Big Tech companies claim that their censorship is impartial. That’s obviously nonsense. When Twitter embeds “fact checks” from partisan Democrat sources, e.g. the mainstream media, under President Trump’s tweets, that’s not impartial.
It’s extremely partial.
(As a thought experiment, imagine the media reaction to a Daily Caller fact check embedded under a Bernie Sanders tweet about socialist economics.)
And the enforcers are, of course, very partial.
Twitter’s “Head of Site Integrity” Yoel Roth boasts on his LinkedIn that he is in charge of “developing and enforcing Twitter’s rules,” like the one that led Twitter to slap a new “misleading” warning label on two of President Trump’s tweets concerning nationwide mail-in balloting on Tuesday.

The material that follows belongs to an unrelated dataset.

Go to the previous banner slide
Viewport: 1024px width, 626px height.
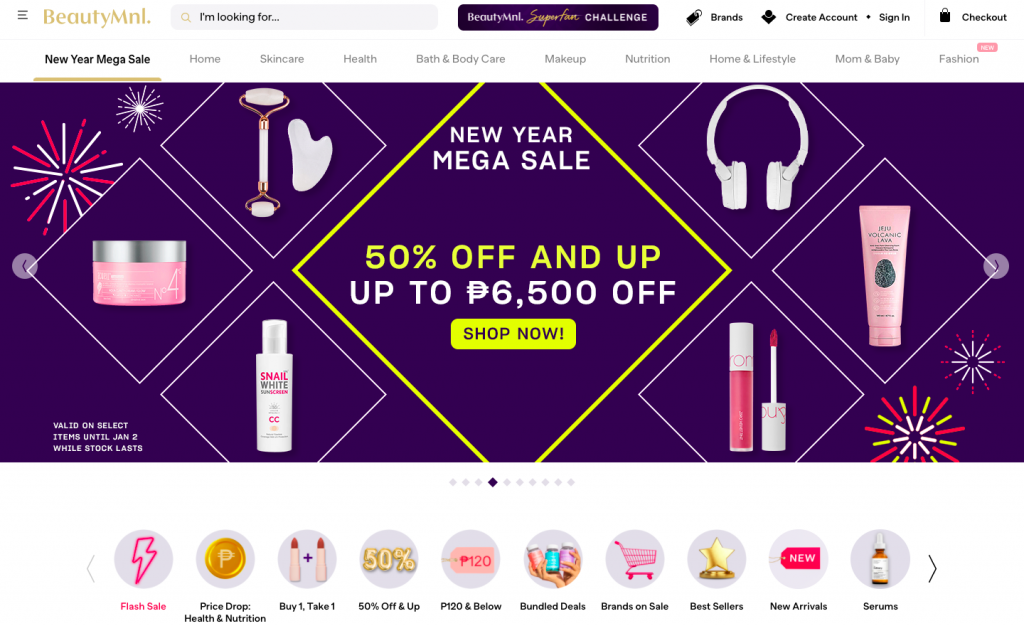click(25, 266)
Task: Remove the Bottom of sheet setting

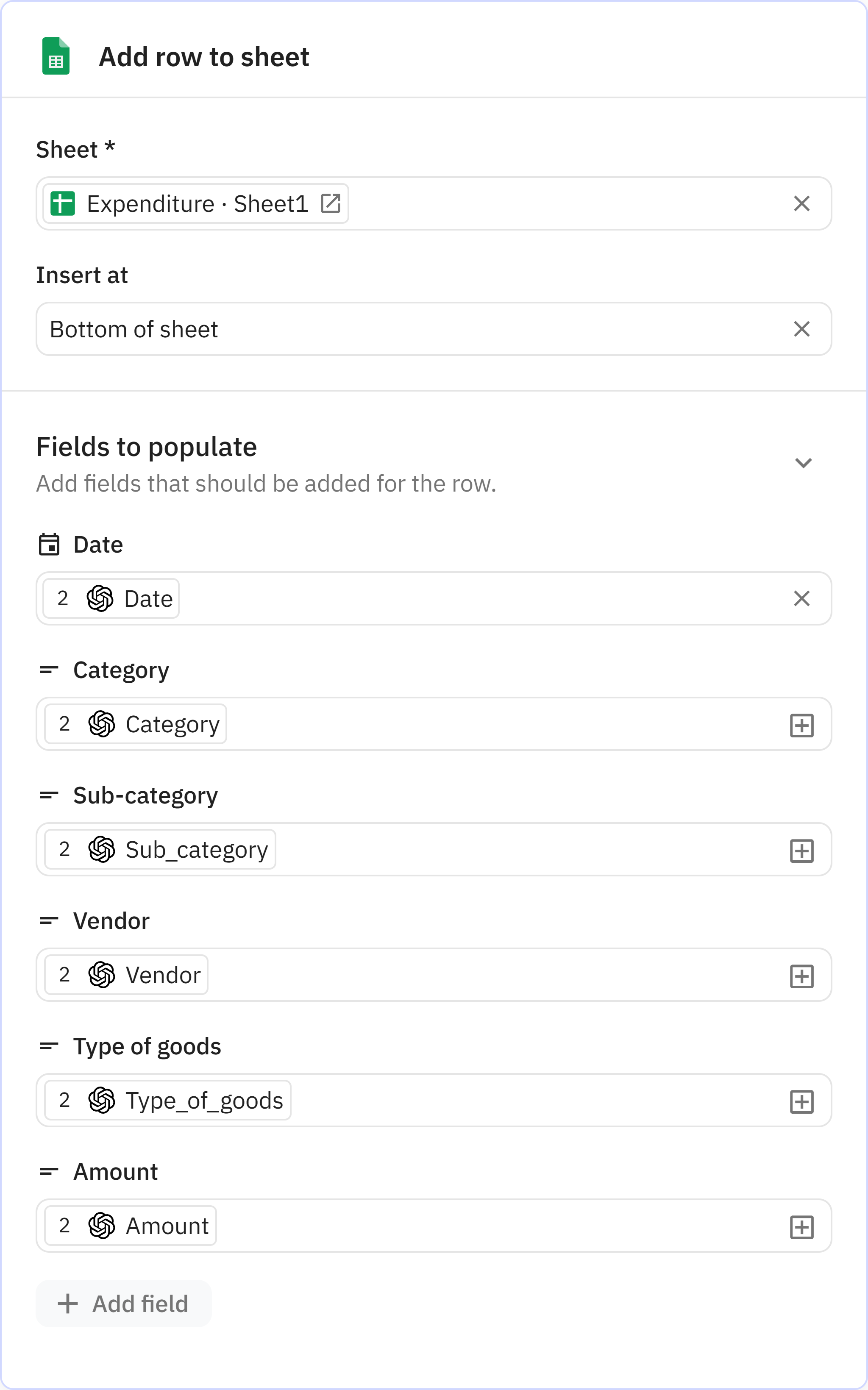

However, Roth’s own barrage of anti-Trump, politically charged tweets seemingly calls into question whether he should be creating guidelines for the president and other Twitter users, especially when Twitter is under fire for its alleged left-wing bias.
Roth has previously referred to Trump and his team as “ACTUAL NAZIS,” mocked Trump supporters by saying that “we fly over those states that voted for a racist tangerine for a reason,” and called Senate Majority Leader Mitch McConnell, R-Ky., a “personality-free bag of farts.” Last August, Twitter suspended McConnell’s Twitter account, prompting the GOP to threaten to cut off advertising on the site until Twitter relented.
In September 2016, Roth tweeted, “I’ve never donated to a presidential campaign before, but I just gave $100 to Hillary for America. We can’t fu-k around anymore.”
“I’m almost ready to stop dwelling on how my friends are complicit in the election of Donald Trump,” he said on Jan. 7, 2017. “Almost.”
“Massive anti-Trump protest headed up Valencia St,” Roth wrote on Jan. 20, 2017, followed by a “heart” emoji and the words “San Francisco.”
Suffice it to say, he’s partial.
Twitter is fighting back by claiming that no single individual is responsible for censorship policy, which may or may not be true, but is there a single politically neutral Twitter executive making censorship policy and is Roth being kept away from policies that will impact Trump and the election? All good questions for hearings and trade and regulatory action.
If Big Tech is going to go all in on censorship aimed at conservatives, conservatives have little to lose by going FCC on them.